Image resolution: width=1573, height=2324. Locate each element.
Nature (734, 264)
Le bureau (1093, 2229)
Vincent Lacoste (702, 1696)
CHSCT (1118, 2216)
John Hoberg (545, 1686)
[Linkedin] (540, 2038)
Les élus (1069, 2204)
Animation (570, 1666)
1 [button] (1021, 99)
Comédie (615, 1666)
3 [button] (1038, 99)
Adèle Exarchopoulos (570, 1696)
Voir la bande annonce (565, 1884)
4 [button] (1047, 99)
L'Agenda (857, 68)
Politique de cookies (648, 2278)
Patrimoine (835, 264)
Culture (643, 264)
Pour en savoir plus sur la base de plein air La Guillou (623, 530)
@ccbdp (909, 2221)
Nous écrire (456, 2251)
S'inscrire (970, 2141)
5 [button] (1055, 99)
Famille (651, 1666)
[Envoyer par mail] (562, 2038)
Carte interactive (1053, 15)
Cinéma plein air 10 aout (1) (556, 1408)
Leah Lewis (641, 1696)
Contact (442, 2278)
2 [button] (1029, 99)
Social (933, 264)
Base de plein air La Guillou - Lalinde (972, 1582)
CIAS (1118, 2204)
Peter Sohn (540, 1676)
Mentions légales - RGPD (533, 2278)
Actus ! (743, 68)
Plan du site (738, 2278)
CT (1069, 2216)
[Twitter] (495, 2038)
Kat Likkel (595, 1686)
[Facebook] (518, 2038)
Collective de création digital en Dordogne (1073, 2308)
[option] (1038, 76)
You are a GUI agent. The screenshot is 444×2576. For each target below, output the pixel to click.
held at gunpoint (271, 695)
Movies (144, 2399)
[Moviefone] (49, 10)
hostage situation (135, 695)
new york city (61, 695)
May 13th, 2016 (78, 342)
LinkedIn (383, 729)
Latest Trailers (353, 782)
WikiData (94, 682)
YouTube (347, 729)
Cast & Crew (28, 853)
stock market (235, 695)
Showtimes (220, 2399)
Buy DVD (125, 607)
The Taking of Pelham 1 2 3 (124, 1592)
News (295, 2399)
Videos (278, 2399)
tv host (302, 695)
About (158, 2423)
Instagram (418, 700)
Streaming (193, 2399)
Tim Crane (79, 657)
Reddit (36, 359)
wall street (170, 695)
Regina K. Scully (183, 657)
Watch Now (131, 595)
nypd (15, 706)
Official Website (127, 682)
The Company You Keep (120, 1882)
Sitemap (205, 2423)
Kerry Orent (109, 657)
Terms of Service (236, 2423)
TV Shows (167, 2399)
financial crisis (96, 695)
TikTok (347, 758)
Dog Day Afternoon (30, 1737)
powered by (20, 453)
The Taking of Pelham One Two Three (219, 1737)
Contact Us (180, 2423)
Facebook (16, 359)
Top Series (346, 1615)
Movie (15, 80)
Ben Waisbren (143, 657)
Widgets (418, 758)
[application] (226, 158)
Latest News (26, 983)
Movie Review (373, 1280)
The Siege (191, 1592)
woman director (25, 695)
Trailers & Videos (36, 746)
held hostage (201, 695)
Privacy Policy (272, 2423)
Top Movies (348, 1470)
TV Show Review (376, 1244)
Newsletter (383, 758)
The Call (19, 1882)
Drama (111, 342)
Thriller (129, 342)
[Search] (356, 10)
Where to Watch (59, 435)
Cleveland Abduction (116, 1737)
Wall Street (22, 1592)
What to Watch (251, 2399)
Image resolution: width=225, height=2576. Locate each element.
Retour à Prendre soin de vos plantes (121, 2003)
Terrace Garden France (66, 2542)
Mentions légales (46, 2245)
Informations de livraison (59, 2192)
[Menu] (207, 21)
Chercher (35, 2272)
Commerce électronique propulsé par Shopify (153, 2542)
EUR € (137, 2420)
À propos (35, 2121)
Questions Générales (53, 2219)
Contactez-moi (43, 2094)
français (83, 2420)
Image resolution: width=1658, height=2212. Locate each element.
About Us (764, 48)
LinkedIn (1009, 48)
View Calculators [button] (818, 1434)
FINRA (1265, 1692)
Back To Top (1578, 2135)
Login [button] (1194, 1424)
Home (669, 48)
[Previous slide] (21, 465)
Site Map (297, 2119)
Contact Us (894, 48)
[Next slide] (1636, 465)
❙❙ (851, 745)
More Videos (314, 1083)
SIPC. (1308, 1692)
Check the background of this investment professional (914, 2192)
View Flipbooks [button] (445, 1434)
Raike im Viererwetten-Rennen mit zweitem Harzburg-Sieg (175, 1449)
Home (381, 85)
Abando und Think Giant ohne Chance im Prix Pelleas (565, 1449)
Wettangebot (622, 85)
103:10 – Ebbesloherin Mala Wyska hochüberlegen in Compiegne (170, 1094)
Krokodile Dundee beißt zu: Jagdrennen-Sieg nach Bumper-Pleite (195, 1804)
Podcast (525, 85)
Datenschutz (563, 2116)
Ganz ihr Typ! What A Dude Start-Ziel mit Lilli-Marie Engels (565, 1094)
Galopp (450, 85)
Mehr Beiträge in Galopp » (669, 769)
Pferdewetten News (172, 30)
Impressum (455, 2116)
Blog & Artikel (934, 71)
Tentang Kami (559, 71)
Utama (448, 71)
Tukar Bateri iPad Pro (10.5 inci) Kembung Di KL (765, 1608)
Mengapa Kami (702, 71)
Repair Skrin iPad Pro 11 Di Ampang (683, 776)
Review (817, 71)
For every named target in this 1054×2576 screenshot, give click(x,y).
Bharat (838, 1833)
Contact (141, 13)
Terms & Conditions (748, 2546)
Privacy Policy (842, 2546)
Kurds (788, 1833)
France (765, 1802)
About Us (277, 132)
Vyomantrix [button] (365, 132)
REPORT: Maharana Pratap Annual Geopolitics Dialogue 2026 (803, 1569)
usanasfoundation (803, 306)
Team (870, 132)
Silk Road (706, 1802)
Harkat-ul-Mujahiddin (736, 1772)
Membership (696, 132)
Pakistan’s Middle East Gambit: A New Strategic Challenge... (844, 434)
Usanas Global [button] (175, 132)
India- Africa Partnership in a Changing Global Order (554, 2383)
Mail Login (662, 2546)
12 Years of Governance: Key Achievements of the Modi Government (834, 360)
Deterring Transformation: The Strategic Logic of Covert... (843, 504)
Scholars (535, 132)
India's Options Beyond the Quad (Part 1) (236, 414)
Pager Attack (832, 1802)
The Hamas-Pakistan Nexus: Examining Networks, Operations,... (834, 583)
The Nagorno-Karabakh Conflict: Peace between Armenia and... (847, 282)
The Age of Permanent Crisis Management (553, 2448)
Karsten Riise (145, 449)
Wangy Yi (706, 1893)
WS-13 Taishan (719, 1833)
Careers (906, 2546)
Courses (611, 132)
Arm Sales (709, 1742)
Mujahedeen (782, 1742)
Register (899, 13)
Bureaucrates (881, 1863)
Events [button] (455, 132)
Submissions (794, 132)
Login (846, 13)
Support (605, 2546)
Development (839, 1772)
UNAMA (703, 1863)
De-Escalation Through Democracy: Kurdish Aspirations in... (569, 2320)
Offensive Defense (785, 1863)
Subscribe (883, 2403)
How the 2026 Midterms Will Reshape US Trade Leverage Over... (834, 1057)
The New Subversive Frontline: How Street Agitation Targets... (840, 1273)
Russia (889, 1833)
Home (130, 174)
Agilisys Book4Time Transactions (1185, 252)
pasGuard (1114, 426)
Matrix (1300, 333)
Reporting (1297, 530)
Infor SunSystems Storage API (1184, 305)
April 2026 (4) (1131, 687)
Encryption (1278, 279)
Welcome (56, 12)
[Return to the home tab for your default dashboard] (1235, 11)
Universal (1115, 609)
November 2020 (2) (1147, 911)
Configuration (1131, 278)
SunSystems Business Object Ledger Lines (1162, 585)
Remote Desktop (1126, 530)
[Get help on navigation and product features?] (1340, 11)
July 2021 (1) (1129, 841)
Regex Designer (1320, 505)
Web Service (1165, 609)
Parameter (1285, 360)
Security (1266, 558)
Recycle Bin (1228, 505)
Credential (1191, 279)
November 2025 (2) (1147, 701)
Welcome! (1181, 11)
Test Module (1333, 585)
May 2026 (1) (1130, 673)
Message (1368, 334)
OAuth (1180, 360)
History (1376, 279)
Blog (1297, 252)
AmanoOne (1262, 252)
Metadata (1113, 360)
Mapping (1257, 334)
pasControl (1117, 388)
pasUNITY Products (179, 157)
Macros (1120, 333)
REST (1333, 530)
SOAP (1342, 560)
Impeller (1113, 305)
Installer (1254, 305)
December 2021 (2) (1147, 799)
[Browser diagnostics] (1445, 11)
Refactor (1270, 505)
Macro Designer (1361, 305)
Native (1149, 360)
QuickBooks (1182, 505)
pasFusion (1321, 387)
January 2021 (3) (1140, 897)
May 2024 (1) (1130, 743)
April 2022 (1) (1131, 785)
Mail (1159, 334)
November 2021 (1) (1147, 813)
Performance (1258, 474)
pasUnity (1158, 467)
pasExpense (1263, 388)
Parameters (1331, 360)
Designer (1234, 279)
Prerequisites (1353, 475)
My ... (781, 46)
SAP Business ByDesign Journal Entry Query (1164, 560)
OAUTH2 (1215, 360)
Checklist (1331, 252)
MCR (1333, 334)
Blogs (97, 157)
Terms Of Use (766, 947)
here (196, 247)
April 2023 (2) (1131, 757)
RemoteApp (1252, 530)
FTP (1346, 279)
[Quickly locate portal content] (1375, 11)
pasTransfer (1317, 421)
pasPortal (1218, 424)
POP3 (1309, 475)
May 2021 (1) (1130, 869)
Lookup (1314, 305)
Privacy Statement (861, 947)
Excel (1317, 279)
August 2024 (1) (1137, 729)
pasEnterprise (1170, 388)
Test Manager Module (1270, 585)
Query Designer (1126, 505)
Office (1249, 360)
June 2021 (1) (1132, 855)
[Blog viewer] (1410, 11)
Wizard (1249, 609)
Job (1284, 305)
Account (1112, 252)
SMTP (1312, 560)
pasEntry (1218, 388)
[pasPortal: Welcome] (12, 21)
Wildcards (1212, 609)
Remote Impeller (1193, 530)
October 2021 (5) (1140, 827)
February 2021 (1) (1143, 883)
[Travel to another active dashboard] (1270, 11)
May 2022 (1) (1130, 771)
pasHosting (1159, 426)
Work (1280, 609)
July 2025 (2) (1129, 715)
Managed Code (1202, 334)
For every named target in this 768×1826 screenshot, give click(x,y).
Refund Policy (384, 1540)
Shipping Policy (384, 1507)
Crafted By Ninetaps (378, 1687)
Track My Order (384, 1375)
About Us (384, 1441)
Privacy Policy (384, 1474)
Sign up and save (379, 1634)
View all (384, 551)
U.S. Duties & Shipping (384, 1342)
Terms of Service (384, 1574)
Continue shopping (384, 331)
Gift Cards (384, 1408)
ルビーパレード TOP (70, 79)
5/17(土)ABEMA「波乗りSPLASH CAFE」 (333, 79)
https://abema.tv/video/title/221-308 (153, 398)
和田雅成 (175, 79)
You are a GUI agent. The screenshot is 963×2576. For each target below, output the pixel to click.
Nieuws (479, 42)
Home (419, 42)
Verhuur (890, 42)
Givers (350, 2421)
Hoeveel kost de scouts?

[PROBLEM REQUIREMENTS]: Lines above with the string "Order" need to be found and copied.

[WORKED SOLUTION]:
India- Africa Partnership in a Changing Global Order (554, 2383)
Track My Order (384, 1375)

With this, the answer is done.